2.         Considerazioni a proposito della Sentenza

La Sentenza pone auspicabilmente un punto fermo al pluriennale dibattito sulla ratio e l’applicazione dell’art. 20 T.U.R., nella formulazione pre e post riforma del 2018, legittimando, sul piano costituzionale, le modifiche apportate dall’art. 1, comma 87, della Legge n. 205 del 2017, e dall’art. 1, comma 1084 della Legge n. 145 del 2018, che hanno qualificato la vigente formulazione della disposizione quale norma di interpretazione autentica della ratio della disposizione oggetto di scrutinio di legittimità.

Importante, inoltre, il passaggio della Sentenza in cui, in via di obiter dictum, si ribadisce la piena legittimità della pianificazione fiscale in quanto ammessa anche dall’ordinamento dell’Unione Europea. Tuttavia, nelle pieghe finali della Sentenza, sembra di poter cogliere un velato messaggio della Consulta al Legislatore, affinché, facendo esercizio della propria potestà e discrezionalità, valuti l’opportunità di procedere ad una sorta di riforma ed aggiornamento del T.U.R. che tenga conto della complessità delle moderne tecniche contrattuali.

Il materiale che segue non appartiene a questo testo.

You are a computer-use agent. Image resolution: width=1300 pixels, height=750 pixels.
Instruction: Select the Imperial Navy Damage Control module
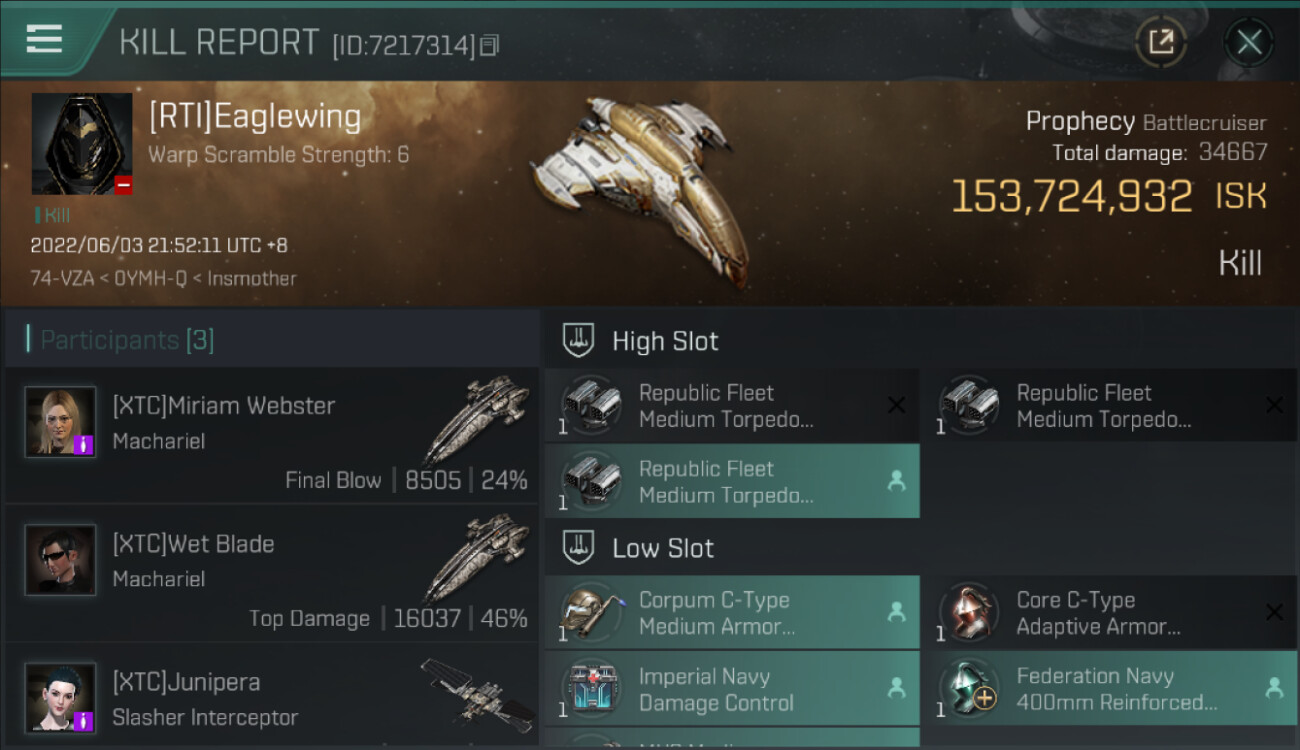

Ad ogni buon conto, anche ove ciò in un futuro più o meno prossimo dovesse verificarsi, non può essere revocato in dubbio, e si ritiene costituisca ormai un dato definitivamente acquisito, che:

  • l’art. 20 T.U.R. non ha funzione antielusiva e non consente di per sé contestazione nel senso dell’abuso del diritto;
  • l’imposta di registro è un’imposta d’atto e deve essere applicata secondo la capacità contributiva recata dall’atto presentato per la registrazione, senza poter trarre elementi indiziari extra testuali di una differente “causa reale” del negozio giuridico, meritevole di tassazione in forma più onerosa;
  • l’art. 20 T.U.R. nella vigente formulazione è norma del tutto in linea con i principi costituzionali di uguaglianza e di capacità contributiva;
  • al contribuente, anche in relazione a fattispecie rilevanti ai fini dell’imposta di registro, non è preclusa una legittima pianificazione fiscale, in linea con i principi del diritto interno e dell’Unione Europea.

Alla luce della Sentenza, pertanto, è auspicabile attendersi un rapido allineamento da parte della giurisprudenza di merito e di legittimità al contenuto proprio dell’art. 20 T.U.R., secondo le intenzioni del legislatore, dunque ponendo fine soprattutto alla corposa serie di contenziosi che avevano ad oggetto la riqualificazione in cessione indiretta d’azienda, ai fini della tassazione dell’imposta di registro, delle operazioni di conferimento di ramo d’azienda seguite dalla cessione del 100% delle quote della beneficiaria, come pure le operazioni di cessione del 100% delle quote sociali di una società da parte dell’unico socio uscente.